Aadyn Durbin, 6, stood with a trophy in his hand for his endurance in the kids’ pedal pull, his face painted a splash of green that matches the color of his mohawk.


The event, staged at the Hardin County Fair Friday night, pits children against one another in a difficult test of strength as they sit astride a miniature tractor attached to a weighted wagon. The concept is simple: Whoever pedals the tractor and wagon the farthest claims victory.

Organizers used ropes and tires to mark a finish line, and those who made it to the end of the track constituted a full pull.

Some could barely budge the tractor while others built momentum early and sailed to a full pull. Others used their body’s motion and attrition to will themselves to the full pull.

A larger blue tractor, nicknamed Baby Ugly, was attempted by a young girl, whose mother instructed her to “use your legs, sweetheart.”

Elizabethtownresident Crystal Edwards stumbled upon the pull during her visit to the fair and said her kids showed interest as an aid against boredom.

In Aadyn’s case, he had to pull four times to claim his trophy, but his father, Brandon, said he knew his son was up to the challenge.

“He saw it and he wanted to do it,” he said. “He’s done it before.”

Brandon Durbin said his son had competed in and won the pull in the past at the fair.

“He was only 3 when he did it,” he said.

Durbin said his family makes the fair an annual event and particularly looks forward to the rides.

“Just to get out and have some fun,” he said.

Aadyn watched as Tayler Bailey, 10, engaged in a series of pull-offs with two young boys as they tried to claim a prize. Trophies and ribbons were distributed by members of the Central Hardin High School FFA.

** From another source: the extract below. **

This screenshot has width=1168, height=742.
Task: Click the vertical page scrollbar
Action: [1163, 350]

After each pull, Bailey came back describing the tiresome effects of her efforts and ultimately fell short to Nevan Druen, who was coached by his father, Stephen.

“We just stumbled on it,” he said. His son immediately showed interest in giving the contest a try.

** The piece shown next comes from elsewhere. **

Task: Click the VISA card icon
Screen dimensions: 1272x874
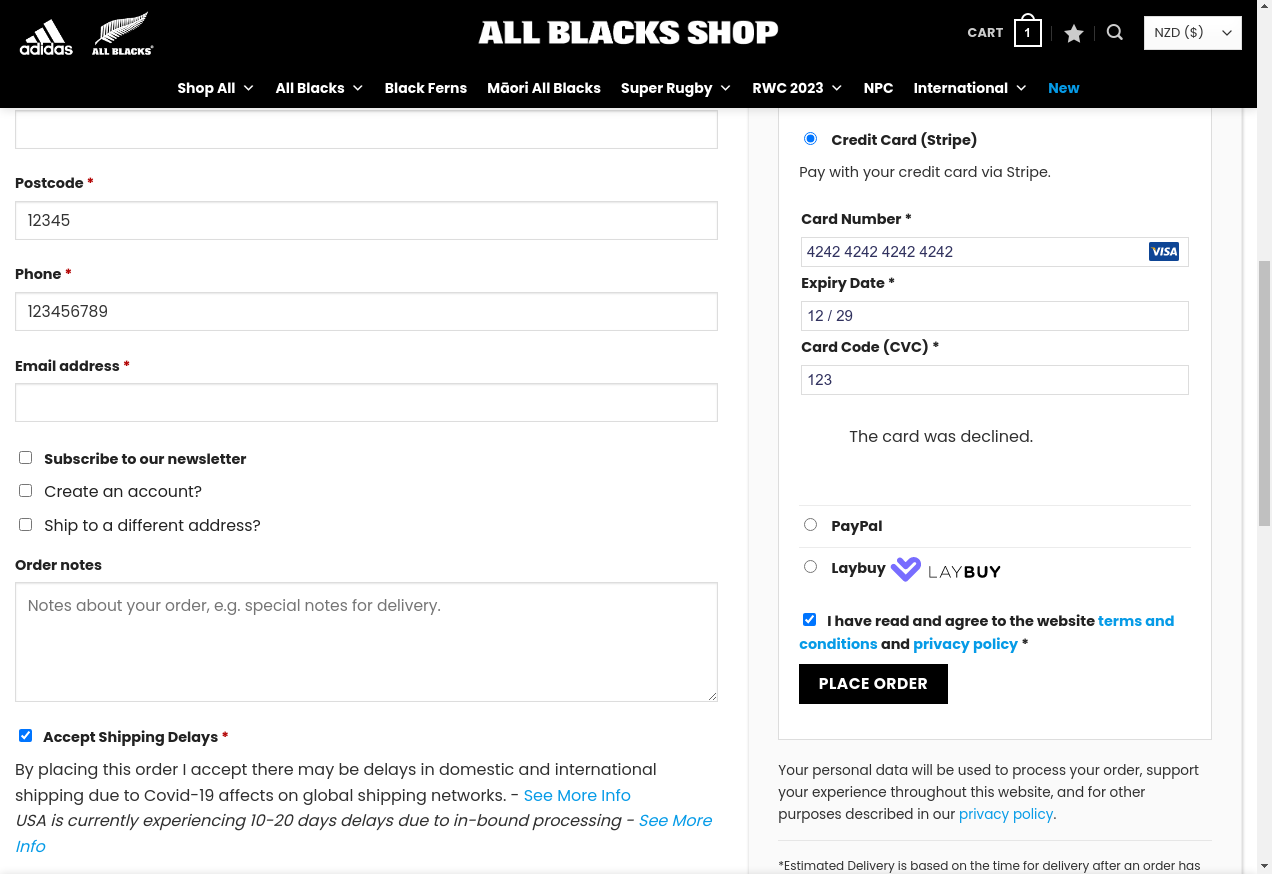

After the first pull, it was obvious Nevan had a chance to claim a prize and his father instructed him on how best to attain a full pull. After a successful pull was nearly halted by a brief struggle at the end, Druen jokingly told his son he would have considered discipline had he not started rolling again near the finish line.

Druen said his family planned to move on to the mud run and may take in some games before they called it a night.

“It’s just something to do with the kids,” he said.